Wireshark and PowerCLI: How to identify duplicate IP addresses when your VMs don't run VMWare Tools

June 7th at 12:00am

Yesterday while I was at work I got an interesting email from our Network team: Apparently there were a couple of machines that shared the same IP Address on the network. We needed to isolate which machines were involved and remediate the problem.

Given that the vast bulk of our servers are virtual, I logged into vCenter and used the search bar to search for the IP address as it should show up if VMWare tools are installed. Nothing came up, so what next? Hmm...

References

PowerCLI: Search VM via IP or MAC Address [ict-freal.nl]
Lab Automation with PowerCLI Part 1 [7thzero.com]

The networking team had noticed the duplicate IP addresses while monitoring Wireshark. I was able to get them to send me the MAC Addresses of the machines involved. I noticed that both MAC addresses started with 00:50:56 which in our environment signifies a Virtual Machine.

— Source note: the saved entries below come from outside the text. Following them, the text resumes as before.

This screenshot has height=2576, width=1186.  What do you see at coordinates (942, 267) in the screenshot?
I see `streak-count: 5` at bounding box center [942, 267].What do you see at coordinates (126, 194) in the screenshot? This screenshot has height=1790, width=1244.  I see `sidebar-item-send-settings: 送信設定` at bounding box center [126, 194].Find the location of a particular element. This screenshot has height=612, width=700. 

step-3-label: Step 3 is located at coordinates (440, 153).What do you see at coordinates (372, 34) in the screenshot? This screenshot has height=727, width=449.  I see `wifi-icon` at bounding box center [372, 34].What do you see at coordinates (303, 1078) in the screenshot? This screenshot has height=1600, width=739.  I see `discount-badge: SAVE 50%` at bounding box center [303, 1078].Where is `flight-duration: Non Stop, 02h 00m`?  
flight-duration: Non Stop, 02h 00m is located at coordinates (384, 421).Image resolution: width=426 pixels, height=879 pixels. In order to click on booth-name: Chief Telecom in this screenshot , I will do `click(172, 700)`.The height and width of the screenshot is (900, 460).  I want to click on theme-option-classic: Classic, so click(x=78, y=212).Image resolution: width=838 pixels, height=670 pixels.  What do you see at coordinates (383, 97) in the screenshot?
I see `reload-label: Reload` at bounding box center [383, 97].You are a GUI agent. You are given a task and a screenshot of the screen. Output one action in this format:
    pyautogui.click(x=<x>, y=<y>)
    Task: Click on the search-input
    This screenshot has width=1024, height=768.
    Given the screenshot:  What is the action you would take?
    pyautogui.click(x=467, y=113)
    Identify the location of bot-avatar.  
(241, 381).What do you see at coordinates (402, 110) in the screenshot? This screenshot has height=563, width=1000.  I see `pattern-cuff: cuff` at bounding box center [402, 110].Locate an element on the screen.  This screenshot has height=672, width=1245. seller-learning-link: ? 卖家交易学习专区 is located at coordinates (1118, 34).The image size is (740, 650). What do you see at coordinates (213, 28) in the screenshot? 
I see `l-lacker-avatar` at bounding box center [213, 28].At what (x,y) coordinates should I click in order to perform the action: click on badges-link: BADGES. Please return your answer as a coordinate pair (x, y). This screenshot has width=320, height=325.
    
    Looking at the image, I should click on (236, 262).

I did a google search and found a PowerCLI script to locate a machine via MAC Address. For reference, here it is:

$tgtMAC = ""
$vms = Get-VM
foreach($vm in $vms){

  $vmMAC = $vm | Get-NetworkAdapter | select MacAddress
  foreach($mac in $vmMAC){
    if($mac.MacAddress -eq $tgtMAC) {
      Write-Host "Found the VM!"
      $vm.Name
    }
  }
}

After running the script twice (once for each MAC Address), I found something interesting: the duplicate IP traffic seen in Wireshark was coming from a single VM that had 2 NICs, each bound to the same IP Address. Problem isolated and solved, awesome.